__WHAT THE TASK ASKS__. Reproduce the entries verbatim, from the first line through the line containing "Looking at the screenshot, I should point(56,99).", and output nothing else.

Click-target data
________
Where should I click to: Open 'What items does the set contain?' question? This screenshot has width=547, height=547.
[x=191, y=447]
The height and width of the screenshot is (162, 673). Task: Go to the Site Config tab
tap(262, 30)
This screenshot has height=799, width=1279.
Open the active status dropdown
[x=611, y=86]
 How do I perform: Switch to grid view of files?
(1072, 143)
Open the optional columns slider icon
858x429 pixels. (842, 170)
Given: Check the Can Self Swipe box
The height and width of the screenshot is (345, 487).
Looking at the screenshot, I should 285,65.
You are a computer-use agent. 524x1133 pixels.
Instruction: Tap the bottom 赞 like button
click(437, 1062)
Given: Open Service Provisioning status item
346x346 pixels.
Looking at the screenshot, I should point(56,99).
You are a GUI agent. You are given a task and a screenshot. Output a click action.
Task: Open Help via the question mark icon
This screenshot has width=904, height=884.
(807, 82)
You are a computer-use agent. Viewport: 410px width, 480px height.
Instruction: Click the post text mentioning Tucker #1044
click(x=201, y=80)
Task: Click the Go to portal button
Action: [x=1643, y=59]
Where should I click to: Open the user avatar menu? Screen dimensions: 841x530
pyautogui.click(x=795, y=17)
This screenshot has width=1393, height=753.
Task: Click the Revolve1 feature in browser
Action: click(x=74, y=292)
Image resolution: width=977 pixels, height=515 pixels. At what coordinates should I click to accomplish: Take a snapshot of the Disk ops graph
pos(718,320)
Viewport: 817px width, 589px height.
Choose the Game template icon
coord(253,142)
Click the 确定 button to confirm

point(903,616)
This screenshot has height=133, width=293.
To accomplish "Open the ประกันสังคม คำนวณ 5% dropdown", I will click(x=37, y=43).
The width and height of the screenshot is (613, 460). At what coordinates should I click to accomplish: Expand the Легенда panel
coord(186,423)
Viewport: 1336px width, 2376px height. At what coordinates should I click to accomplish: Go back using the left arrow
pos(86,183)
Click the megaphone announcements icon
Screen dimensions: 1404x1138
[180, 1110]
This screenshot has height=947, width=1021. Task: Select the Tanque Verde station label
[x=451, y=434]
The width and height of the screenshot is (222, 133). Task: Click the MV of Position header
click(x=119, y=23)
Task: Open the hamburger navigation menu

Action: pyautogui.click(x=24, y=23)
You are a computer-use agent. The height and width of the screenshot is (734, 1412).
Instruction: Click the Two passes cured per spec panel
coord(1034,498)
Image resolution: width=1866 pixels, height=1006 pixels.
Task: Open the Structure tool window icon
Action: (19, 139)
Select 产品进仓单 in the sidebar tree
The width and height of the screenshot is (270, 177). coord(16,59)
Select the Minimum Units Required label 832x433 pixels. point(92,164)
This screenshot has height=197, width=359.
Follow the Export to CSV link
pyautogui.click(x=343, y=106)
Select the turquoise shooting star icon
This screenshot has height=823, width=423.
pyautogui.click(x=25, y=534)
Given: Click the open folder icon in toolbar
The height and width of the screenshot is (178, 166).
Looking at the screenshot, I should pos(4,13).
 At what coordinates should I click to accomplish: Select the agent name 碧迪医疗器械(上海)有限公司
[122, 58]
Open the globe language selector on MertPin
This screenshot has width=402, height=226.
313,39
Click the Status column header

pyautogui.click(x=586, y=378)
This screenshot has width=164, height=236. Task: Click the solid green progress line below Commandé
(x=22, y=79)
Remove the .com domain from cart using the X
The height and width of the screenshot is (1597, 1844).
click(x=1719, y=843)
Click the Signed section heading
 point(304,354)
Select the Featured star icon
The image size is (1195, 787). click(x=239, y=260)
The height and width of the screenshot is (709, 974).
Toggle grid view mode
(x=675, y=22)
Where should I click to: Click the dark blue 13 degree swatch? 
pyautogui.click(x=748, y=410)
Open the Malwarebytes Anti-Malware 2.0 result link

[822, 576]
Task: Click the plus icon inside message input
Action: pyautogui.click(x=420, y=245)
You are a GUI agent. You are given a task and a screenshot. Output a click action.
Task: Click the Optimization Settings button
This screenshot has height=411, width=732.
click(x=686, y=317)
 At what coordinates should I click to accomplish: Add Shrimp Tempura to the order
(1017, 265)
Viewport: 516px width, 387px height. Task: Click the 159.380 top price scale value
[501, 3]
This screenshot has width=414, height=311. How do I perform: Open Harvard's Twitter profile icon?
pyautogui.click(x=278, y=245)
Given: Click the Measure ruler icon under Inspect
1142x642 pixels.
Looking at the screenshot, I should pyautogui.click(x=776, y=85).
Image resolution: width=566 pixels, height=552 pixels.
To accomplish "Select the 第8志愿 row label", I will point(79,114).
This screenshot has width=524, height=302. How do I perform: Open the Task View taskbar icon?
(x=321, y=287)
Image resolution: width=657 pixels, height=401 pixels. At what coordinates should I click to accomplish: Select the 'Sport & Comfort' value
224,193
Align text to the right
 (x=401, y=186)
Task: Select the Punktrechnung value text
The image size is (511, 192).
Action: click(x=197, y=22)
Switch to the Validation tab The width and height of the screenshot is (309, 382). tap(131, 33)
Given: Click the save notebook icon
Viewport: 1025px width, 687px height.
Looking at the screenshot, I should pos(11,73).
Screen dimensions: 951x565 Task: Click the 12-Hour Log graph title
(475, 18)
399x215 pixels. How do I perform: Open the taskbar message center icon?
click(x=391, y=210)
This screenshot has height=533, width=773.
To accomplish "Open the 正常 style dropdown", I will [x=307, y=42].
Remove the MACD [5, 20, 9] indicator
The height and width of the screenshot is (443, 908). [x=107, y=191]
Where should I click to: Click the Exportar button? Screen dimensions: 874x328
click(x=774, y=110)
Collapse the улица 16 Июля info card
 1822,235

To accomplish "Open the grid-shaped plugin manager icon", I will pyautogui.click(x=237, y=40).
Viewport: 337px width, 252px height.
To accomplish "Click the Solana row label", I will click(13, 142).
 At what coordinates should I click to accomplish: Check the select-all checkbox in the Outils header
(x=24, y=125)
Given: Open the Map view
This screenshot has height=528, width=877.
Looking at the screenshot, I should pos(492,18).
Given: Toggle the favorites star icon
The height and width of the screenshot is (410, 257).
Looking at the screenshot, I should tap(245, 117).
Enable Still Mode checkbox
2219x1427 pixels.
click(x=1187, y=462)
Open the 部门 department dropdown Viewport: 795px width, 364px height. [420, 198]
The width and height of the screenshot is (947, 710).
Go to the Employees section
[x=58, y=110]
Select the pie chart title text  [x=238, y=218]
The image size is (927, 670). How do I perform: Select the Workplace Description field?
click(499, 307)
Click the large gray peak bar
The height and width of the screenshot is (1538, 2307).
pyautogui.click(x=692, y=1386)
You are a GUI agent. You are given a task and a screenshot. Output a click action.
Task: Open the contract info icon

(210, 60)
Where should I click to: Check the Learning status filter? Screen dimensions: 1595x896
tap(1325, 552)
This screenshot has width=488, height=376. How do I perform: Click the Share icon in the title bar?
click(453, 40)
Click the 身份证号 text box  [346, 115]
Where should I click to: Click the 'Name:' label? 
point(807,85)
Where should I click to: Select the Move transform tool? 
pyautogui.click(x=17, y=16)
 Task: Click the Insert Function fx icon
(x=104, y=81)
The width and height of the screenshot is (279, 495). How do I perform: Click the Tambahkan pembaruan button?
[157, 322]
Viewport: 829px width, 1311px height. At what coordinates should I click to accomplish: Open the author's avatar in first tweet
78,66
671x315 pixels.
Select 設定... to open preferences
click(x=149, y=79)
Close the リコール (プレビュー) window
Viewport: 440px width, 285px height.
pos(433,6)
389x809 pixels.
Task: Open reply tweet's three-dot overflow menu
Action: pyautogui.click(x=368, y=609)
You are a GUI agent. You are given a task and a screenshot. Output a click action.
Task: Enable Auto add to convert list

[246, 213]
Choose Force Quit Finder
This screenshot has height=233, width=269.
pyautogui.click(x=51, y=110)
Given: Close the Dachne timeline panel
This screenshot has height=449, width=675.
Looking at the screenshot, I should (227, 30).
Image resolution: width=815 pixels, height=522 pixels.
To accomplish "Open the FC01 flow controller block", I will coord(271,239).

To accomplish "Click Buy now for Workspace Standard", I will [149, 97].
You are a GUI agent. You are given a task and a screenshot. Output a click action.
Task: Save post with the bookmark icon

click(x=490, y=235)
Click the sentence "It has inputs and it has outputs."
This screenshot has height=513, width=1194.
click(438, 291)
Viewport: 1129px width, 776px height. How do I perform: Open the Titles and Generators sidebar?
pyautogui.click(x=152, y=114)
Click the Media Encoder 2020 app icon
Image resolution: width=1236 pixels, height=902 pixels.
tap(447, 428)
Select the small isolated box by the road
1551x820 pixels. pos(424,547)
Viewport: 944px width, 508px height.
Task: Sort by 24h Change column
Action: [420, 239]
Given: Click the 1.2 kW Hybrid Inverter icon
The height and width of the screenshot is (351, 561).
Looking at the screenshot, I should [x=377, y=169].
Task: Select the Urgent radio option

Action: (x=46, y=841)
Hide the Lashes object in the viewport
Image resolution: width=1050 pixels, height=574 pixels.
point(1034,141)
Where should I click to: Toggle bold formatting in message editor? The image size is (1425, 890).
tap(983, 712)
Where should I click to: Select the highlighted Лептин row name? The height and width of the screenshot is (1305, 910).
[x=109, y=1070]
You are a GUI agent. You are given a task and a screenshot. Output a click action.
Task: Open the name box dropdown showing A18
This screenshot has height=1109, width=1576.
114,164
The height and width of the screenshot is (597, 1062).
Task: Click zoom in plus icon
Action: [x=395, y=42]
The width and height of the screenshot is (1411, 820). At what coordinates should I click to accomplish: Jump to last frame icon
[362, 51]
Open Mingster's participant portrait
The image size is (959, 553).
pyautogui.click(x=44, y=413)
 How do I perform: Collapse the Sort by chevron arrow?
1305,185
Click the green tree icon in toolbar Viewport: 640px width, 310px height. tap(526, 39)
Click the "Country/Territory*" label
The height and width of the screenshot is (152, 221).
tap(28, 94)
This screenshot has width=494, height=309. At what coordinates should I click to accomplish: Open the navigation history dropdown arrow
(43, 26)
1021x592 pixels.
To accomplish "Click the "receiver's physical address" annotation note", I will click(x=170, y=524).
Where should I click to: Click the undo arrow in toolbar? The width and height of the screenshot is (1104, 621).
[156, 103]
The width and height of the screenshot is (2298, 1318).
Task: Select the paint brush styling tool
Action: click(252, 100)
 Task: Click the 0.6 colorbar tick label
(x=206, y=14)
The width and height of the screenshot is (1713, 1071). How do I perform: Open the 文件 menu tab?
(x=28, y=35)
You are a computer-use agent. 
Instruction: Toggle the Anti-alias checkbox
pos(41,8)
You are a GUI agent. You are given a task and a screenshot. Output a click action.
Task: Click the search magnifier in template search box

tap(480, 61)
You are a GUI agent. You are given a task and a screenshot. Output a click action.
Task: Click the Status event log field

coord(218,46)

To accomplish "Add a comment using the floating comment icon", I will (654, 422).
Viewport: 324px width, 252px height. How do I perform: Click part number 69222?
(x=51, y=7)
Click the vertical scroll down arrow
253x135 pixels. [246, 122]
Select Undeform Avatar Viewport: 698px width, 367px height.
________
__OUTPUT FOR THIS EXERCISE__.
Where should I click to: Open 'What items does the set contain?' question? This screenshot has width=547, height=547.
[x=191, y=447]
The height and width of the screenshot is (162, 673). Task: Go to the Site Config tab
tap(262, 30)
This screenshot has height=799, width=1279.
Open the active status dropdown
[x=611, y=86]
 How do I perform: Switch to grid view of files?
(1072, 143)
Open the optional columns slider icon
858x429 pixels. (842, 170)
Given: Check the Can Self Swipe box
The height and width of the screenshot is (345, 487).
Looking at the screenshot, I should 285,65.
You are a computer-use agent. 524x1133 pixels.
Instruction: Tap the bottom 赞 like button
click(437, 1062)
Given: Open Service Provisioning status item
346x346 pixels.
Looking at the screenshot, I should point(56,99).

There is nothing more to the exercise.